───── 文書の抜粋

カリコ(読み)かりこ

日本大百科全書(ニッポニカ) 「カリコ」の意味・わかりやすい解説

カリコ
かりこ
Katalin Karikó
(1955― )

ハンガリー生化学者、神経学者。アメリカ在住。アメリカとハンガリーの二重国籍をもつ。ハンガリーのソルノク県生まれ。1978年ハンガリー国立セゲド大学で生物学を専攻して卒業。同大学院に進学し、1982年に生化学の博士号を取得した。セゲドにあるハンガリー科学アカデミー付属生物学研究センターの博士研究員として、学生時代から関心のあったRNAリボ核酸)の研究に取り組んだ。しかし、冷戦下のハンガリーでは研究費が底をつき、困窮を極め、1985年家族でアメリカに移住することを決意。アメリカ・テンプル大学の博士研究員の職を得た。1988年にアメリカ軍医保健科学大学の病理学教室に移り、1989年にペンシルベニア大学医学部助教授に就任。2009年同大学脳神経外科非常勤(特任)准教授、2021年同非常勤(特任)教授。2013年からドイツの製薬企業であるビオンテックBionTech社の副社長も務め、2019年上席副社長を経て、2022年退社。2021年から母校のセゲド大学教授も兼任している。

 大学で分子生物学を学び、早くから「生命の設計図」ともいわれるDNA情報をもとに、タンパク質をつくり出す中間体として働くmRNAメッセンジャーRNA)に着目。RNAの核酸の一部を修飾する(置き換える)ことで、ウイルスなどの外敵にどう反応するかを研究していた。渡米後は、mRNAを細胞に注入することで、直接タンパク質を産生する遺伝子治療の研究に取り組んだが、ここでも研究費がつかず、頓挫(とんざ)。1990年代後半、ペンシルベニア大学の免疫学者であるドリュー・ワイスマンと出会い、遺伝子治療に応用するためのmRNAの研究から、mRNAを利用したワクチン開発に軸足を移し、研究を本格化させた。mRNAワクチンの有望性は1990年代初めから注目されていたが、人工的につくったmRNAは接種後に免疫の過剰反応によって炎症がおこるなどの課題があった。

──────────

→ **課題**:
カリコの解説文を、最後の文のあとから書き継ぐこと。 このあとのデータは、上のカリコの解説文とは別の資料である。

───── 提供データ

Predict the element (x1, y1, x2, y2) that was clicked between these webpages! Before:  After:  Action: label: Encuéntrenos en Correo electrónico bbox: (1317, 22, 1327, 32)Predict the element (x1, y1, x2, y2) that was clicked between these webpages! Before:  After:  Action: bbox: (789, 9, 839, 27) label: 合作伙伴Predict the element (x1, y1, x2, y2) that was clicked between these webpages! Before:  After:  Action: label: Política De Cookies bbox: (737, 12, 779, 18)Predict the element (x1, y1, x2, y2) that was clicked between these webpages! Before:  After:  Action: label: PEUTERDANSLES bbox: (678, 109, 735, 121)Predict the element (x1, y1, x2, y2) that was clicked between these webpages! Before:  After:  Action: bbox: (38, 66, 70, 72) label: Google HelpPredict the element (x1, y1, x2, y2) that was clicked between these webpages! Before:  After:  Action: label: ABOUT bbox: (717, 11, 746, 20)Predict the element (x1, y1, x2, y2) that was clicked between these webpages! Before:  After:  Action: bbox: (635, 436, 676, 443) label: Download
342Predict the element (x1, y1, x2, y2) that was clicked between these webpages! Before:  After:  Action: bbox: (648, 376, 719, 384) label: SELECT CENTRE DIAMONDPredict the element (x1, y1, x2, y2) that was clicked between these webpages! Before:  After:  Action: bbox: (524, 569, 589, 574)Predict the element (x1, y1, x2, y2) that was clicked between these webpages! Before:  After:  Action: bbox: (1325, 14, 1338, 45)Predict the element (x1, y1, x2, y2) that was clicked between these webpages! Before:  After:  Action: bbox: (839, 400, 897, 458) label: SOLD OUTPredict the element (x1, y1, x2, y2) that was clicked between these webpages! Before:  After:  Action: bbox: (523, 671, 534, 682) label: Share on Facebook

──────────

→ **課題の結果**:
 二人は、1997年以降、免疫の過剰反応は、人工的につくったmRNAを細胞側が外敵とみなしているためであるとして、mRNAを構成する4種類の塩基をさまざまな塩基に置き換えて(修飾塩基)反応を調べた。研究の途中で、細胞内にある「tRNAトランスファーRNA)」とよばれる別のRNAは、炎症反応をおこさないことを確認。さらに、mRNAの4塩基のうちの一つ「ウリジン」を、tRNAでは一般的な塩基「シュードウリジン(プソイドウリジン)」に置き換えると、炎症がほとんどみられないことを突き止めた。治療に使えるとして2005年にその成果を学術誌に発表。さらにmRNAを体内に行き渡らせるような技術を確立し、mRNAワクチン実用化に道を拓(ひら)く研究成果を2008年と2010年に発表した。

 こうした成果の発表により、アメリカのモデルナ社、ドイツのビオンテック社などの新興の製薬企業が、mRNAワクチンに関心をもち、ジカウイルス、MERS(マーズ)(中東呼吸器症候群)コロナウイルスなどのワクチン開発に取り組んだ。成果がもっとも注目されたのが、2019年以降、世界的に猛威を振るった新型コロナウイルス感染症(COVID(コビッド)-19)のワクチンである。2020年1月にウイルスの遺伝子情報が公開されると、二人の成果をもとに、モデルナ社が独自に開発したmRNAワクチンと、アメリカのファイザー社とビオンテック社が共同で開発したmRNAワクチンが、公開から1年にも満たない2020年12月にそれぞれ製造・承認された。臨床試験(治験)では、ともに95%近くの有効性(予防効果)が示され、発症予防、重症化予防によって、数百万ともいわれる世界中の人々の命を救った。ウイルスは変異を続けているが、変異株に対応したmRNAワクチンの開発にも成功している。こうした手法は、がん治療にも応用されている。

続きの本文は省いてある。